Unread postby gg3 » Fri 19 Jan 2007, 08:00:31

Re. BW and his statement that love has the half-life of a cup of yogurt sitting on the windowsill:

I don't suppose he has children or knows anyone who does...?

Any parents here care to address that point? Did your love for your kids last longer than a proverbial cup of yogurt on the windowsill?

Anyone here been in a marriage or equivalent relationship longer than the life of a cup of yogurt on the windowsill?

Medicvet has it right on target. And most vets i.e. people who have seen the hell of war up close & personal, will agree. Including those who have pulled the trigger and used the bayonet, and those who did it on reflex and didn't puke the second time or thereafter, and those who would pull the trigger and use the bayonet again any time under legal orders of their chain of command.
________
• [What to produce]:
Return the forum post above, word for word and in full.

• [Material provided]:
________
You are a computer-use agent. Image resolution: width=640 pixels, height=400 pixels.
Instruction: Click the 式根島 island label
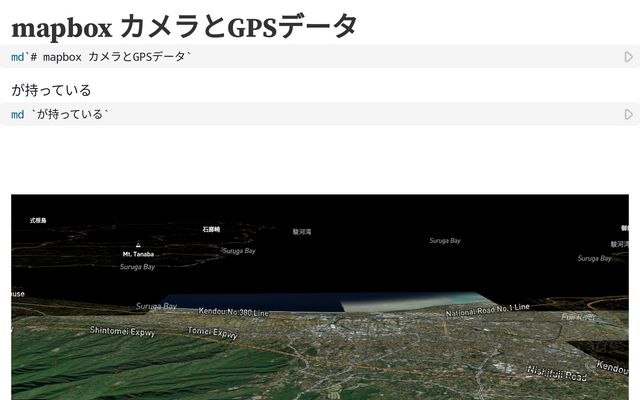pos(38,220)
________
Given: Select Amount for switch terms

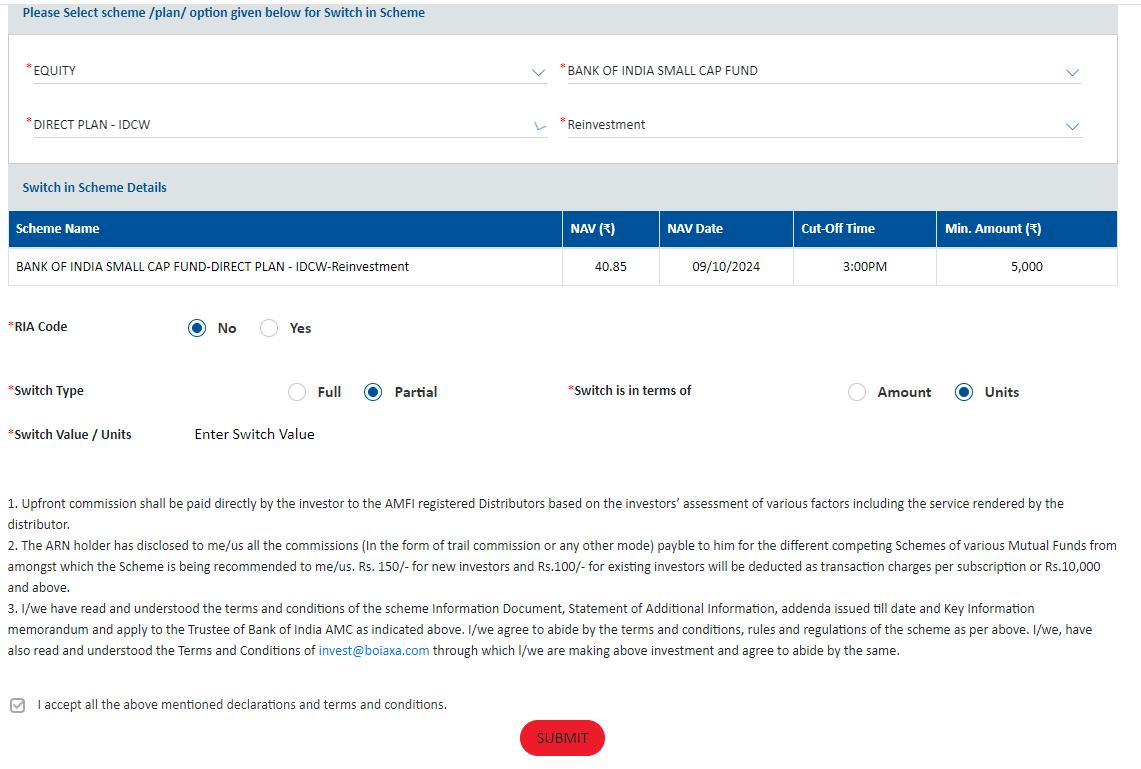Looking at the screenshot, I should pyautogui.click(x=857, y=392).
________
• [Completed exercise]:
Unread postby gg3 » Fri 19 Jan 2007, 08:00:31

Re. BW and his statement that love has the half-life of a cup of yogurt sitting on the windowsill:

I don't suppose he has children or knows anyone who does...?

Any parents here care to address that point? Did your love for your kids last longer than a proverbial cup of yogurt on the windowsill?

Anyone here been in a marriage or equivalent relationship longer than the life of a cup of yogurt on the windowsill?

Medicvet has it right on target. And most vets i.e. people who have seen the hell of war up close & personal, will agree. Including those who have pulled the trigger and used the bayonet, and those who did it on reflex and didn't puke the second time or thereafter, and those who would pull the trigger and use the bayonet again any time under legal orders of their chain of command.